One very positive surprise has been consumer spending -- two-thirds of the economy -- that has been stronger than expected, said Vitner. “It’s come back much more quickly that we would have thought, but I am afraid that it’s set up for a letdown later this year.”

The housing market has shown signs of stabilizing, while there has been improvement in hiring and an uptick in incomes. That gives more people confidence to spend rather than save, Vitner said. But it doesn’t dramatically rewrite the challenging scenario.

“We still expect unemployment to be over 10 percent this year,” Vitner said. “We still expect there will be an actual decline in employment in the third quarter. We may be moderately more optimistic. But we think it will be till the middle of the decade before we have replaced all the jobs lost in the recession.”

Rajeev Dhawan, director, Economic Forecasting Center at Georgia State University

The winter’s gloomiest job forecast — a dip of 350,000 jobs — came from Dhawan whose Economic Forecasting Center holds its quarterly conference later this month.

“I am going to stick with my other predictions,” he said. That means that he still anticipates modest growth, low inflation and a dip in the stock market, he said. But the call on jobs was too gloomy, he said. “The recovery in investment has been a surprise and jobs come with investment spending.”

What’s troubling are those surprises — the negative ones — whose impact is not yet clear, he said. “With the oil spill and the Greek crisis, the next six months are a little shaky.”

Economics class, McIntosh High

Also polled last winter were Janet Hansen’s economics students at McIntosh High in Peachtree City who had challenged the experts with their own economic analysis.
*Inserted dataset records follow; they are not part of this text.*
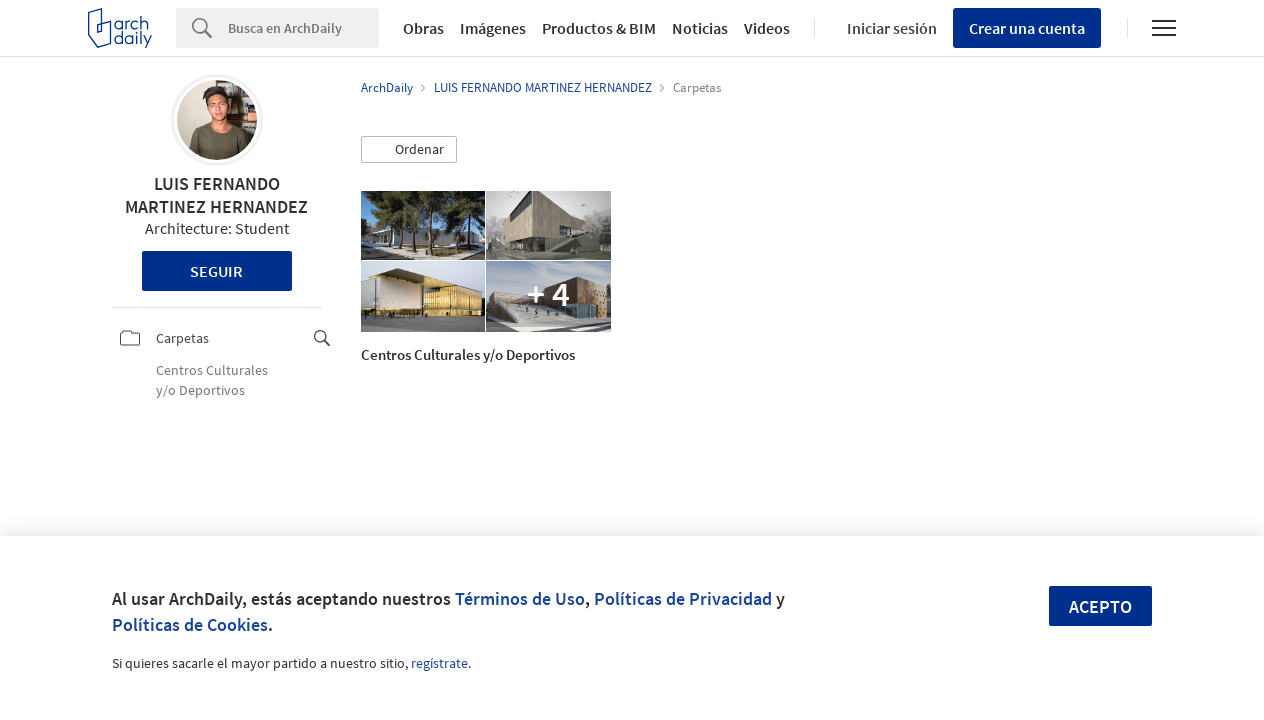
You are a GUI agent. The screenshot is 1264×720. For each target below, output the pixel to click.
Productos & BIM (599, 28)
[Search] (303, 28)
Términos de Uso (520, 598)
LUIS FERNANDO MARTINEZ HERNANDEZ (216, 195)
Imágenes (493, 28)
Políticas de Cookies (190, 624)
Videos (767, 28)
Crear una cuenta (1027, 28)
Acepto (1100, 606)
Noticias (700, 28)
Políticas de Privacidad (683, 598)
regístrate (439, 663)
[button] (409, 150)
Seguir (216, 271)
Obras (423, 28)
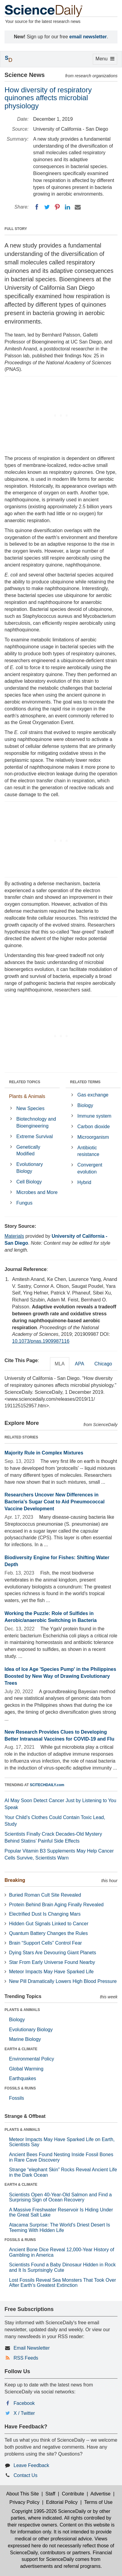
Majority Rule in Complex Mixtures (44, 1452)
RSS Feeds (26, 2358)
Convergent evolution (89, 1168)
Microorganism (93, 1137)
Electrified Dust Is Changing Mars (44, 1914)
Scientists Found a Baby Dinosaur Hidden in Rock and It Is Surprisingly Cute (62, 2267)
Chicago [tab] (103, 1363)
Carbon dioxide (93, 1126)
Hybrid (84, 1182)
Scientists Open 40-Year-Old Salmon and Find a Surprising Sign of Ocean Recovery (60, 2197)
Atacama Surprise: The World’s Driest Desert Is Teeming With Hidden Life (59, 2227)
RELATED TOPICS (24, 1082)
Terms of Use (98, 2502)
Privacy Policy (24, 2502)
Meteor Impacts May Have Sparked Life (51, 1971)
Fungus (24, 1202)
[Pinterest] (57, 207)
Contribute (73, 2493)
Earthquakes (22, 2078)
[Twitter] (47, 207)
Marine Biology (25, 2039)
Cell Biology (29, 1181)
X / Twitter (24, 2413)
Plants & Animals (27, 1096)
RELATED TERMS (85, 1082)
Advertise (100, 2493)
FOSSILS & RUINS (20, 2088)
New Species (30, 1108)
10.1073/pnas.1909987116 (40, 1341)
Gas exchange (92, 1094)
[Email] (77, 207)
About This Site (22, 2493)
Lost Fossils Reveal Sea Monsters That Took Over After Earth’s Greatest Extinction (62, 2283)
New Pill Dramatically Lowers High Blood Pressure (63, 1981)
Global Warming (26, 2068)
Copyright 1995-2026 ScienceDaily (49, 2511)
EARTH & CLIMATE (21, 2049)
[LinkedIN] (67, 207)
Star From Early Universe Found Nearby (52, 1962)
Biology (85, 1105)
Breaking (15, 1880)
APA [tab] (79, 1363)
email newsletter (88, 36)
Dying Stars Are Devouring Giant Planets (52, 1952)
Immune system (94, 1116)
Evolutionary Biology (29, 1168)
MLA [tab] (60, 1363)
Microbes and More (37, 1192)
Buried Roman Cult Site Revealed (45, 1895)
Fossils (16, 2098)
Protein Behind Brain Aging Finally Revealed (56, 1904)
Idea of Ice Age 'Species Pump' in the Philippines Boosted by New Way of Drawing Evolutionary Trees (60, 1676)
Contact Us (25, 2475)
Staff (50, 2493)
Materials (14, 1236)
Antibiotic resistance (88, 1151)
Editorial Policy (62, 2502)
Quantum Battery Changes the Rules (48, 1933)
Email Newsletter (32, 2348)
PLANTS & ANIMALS (22, 2010)
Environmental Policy (31, 2058)
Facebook (24, 2403)
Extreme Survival (34, 1136)
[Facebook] (36, 207)
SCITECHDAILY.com (47, 1785)
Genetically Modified (28, 1150)
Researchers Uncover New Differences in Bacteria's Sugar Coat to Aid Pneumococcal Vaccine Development (55, 1501)
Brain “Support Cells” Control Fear (45, 1943)
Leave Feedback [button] (31, 2465)
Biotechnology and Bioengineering (36, 1122)
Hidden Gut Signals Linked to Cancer (48, 1923)
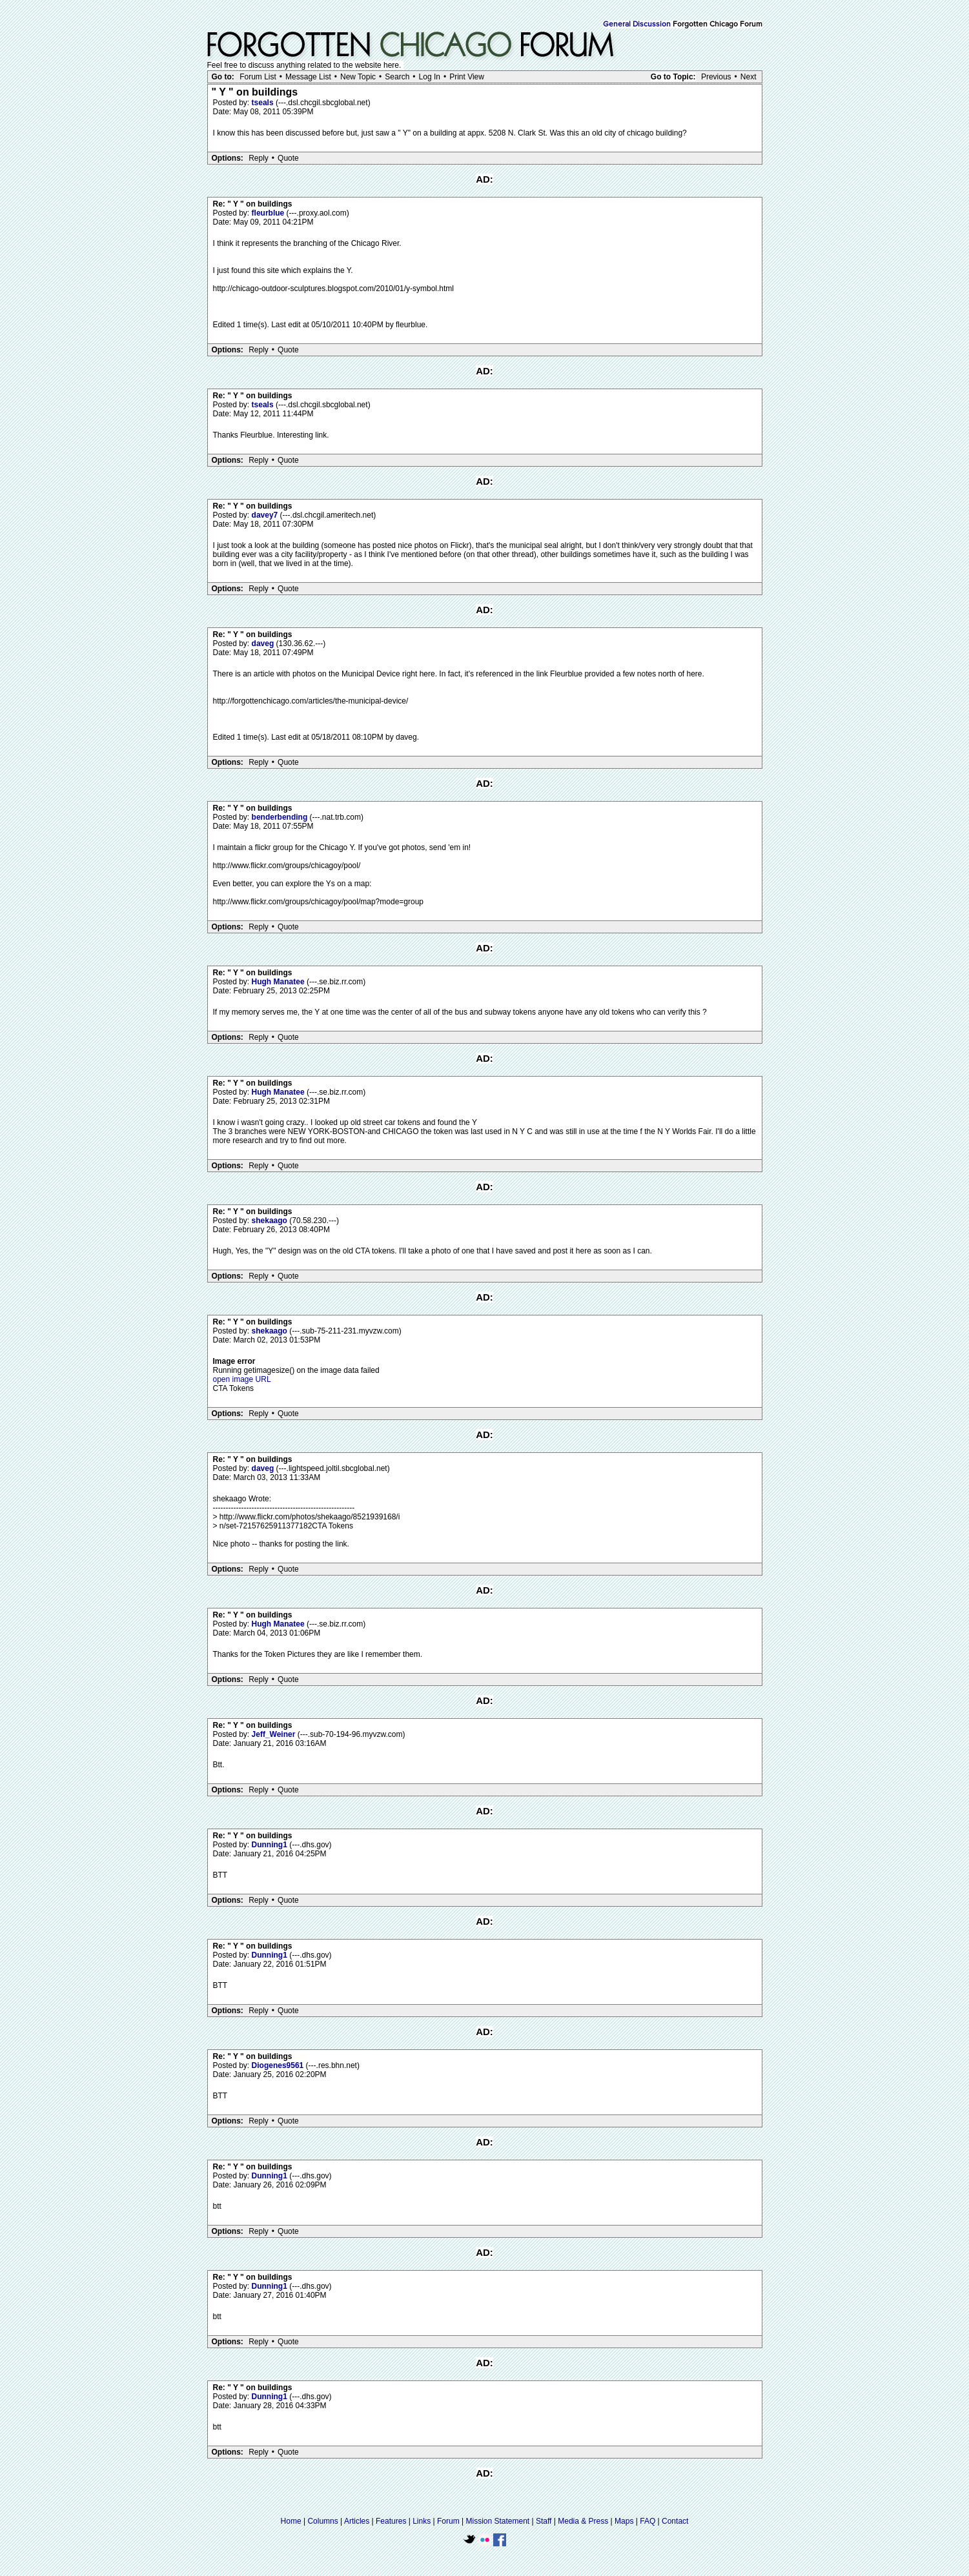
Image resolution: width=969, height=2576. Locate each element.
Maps (624, 2521)
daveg (264, 643)
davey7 (266, 515)
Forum (448, 2521)
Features (391, 2521)
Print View (466, 76)
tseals (264, 102)
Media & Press (583, 2521)
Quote (288, 158)
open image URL (242, 1379)
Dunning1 (271, 1844)
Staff (543, 2521)
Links (422, 2521)
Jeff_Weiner (275, 1734)
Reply (259, 158)
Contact (675, 2521)
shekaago (271, 1220)
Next (748, 76)
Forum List (258, 76)
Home (291, 2521)
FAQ (647, 2521)
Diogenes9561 (279, 2065)
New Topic (358, 76)
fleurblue (269, 213)
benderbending (281, 817)
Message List (308, 76)
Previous (716, 76)
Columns (322, 2521)
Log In (429, 76)
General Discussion (637, 24)
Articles (356, 2521)
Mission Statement (497, 2521)
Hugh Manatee (279, 981)
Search (397, 76)
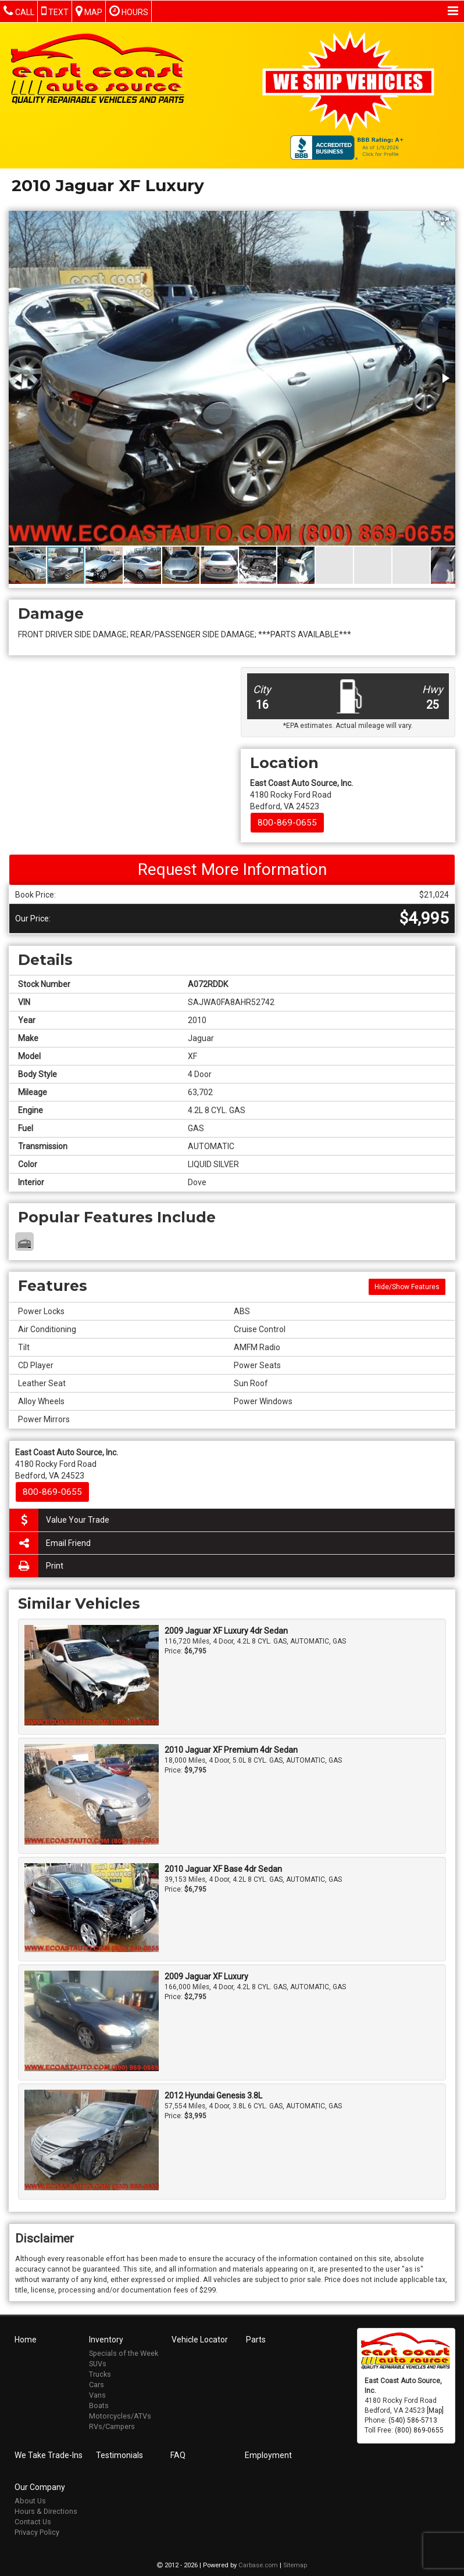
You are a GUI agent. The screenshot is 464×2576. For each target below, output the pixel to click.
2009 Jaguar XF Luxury (206, 1976)
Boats (99, 2404)
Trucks (100, 2373)
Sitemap (295, 2564)
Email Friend (50, 1543)
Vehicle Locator (200, 2338)
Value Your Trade (59, 1520)
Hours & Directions (46, 2510)
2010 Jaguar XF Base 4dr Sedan (223, 1869)
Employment (268, 2454)
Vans (97, 2394)
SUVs (97, 2362)
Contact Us (33, 2520)
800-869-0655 (287, 822)
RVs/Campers (112, 2425)
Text (55, 11)
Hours (128, 11)
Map (89, 11)
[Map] (435, 2409)
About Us (30, 2499)
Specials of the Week (123, 2352)
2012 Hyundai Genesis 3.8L (213, 2095)
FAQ (177, 2454)
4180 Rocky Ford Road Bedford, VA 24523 (301, 794)
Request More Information (232, 869)
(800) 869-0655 (419, 2429)
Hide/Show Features (407, 1287)
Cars (96, 2383)
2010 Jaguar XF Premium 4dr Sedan (231, 1750)
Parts (256, 2338)
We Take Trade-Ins (49, 2454)
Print (36, 1566)
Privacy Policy (37, 2531)
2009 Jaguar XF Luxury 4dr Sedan (226, 1630)
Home (26, 2338)
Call (18, 11)
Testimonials (119, 2454)
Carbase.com (258, 2564)
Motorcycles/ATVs (120, 2414)
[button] (445, 221)
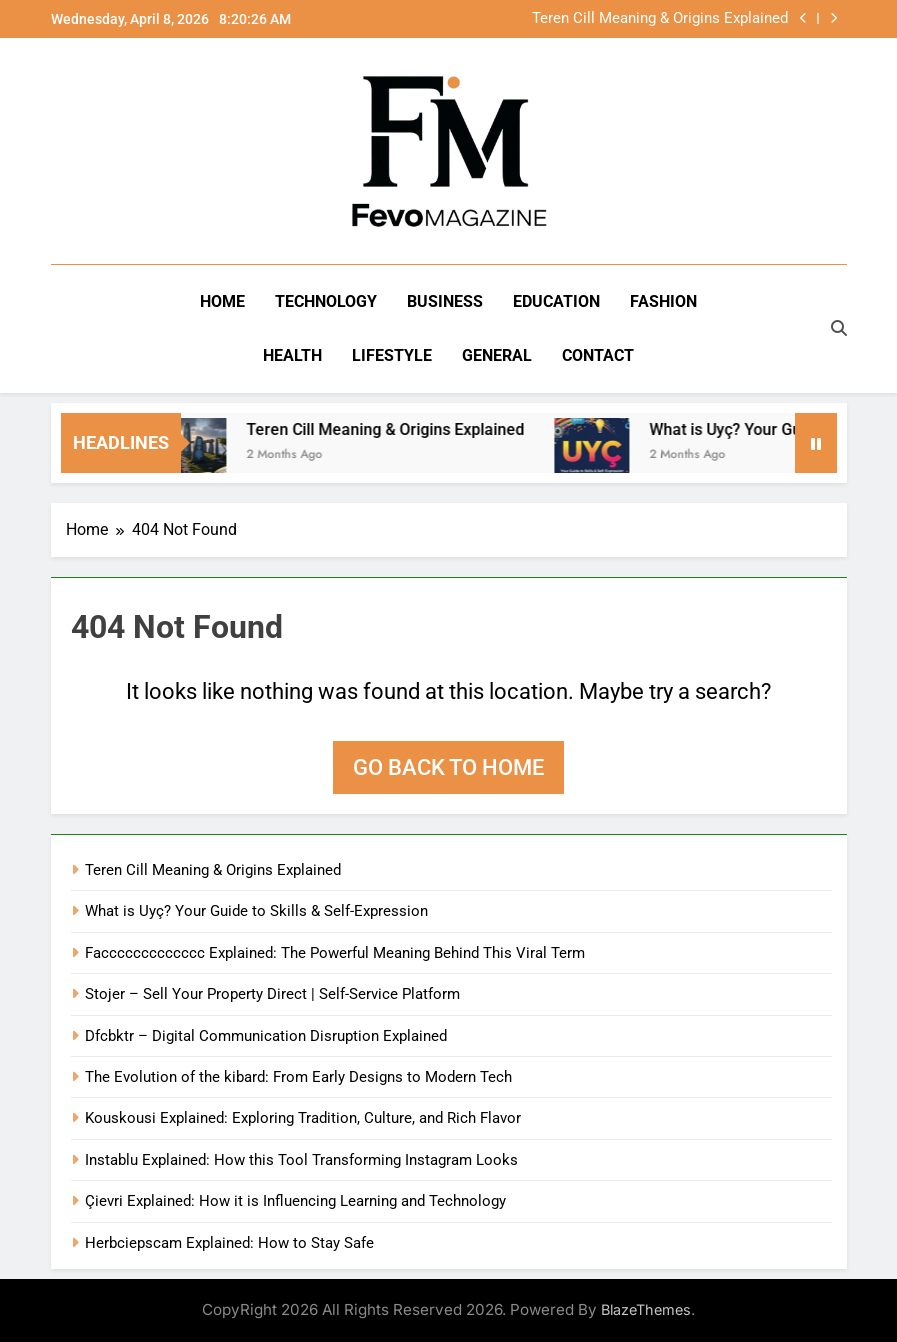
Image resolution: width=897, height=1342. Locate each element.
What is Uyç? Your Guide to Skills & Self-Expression (256, 911)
Taking a breather after advanced placement exams, they felt pretty good about predicting just an uptick of inflation, continued low interest rates and a modest rise in the stock market.

“We are surprised that so many jobs have been created in the first quarter alone,” Hansen said. “The stimulus package worked faster than expected. We as a class did not believe the money was wisely spent ... We still might be right about that, but that would mean the economy is moving back to equilibrium quite quickly on its own.”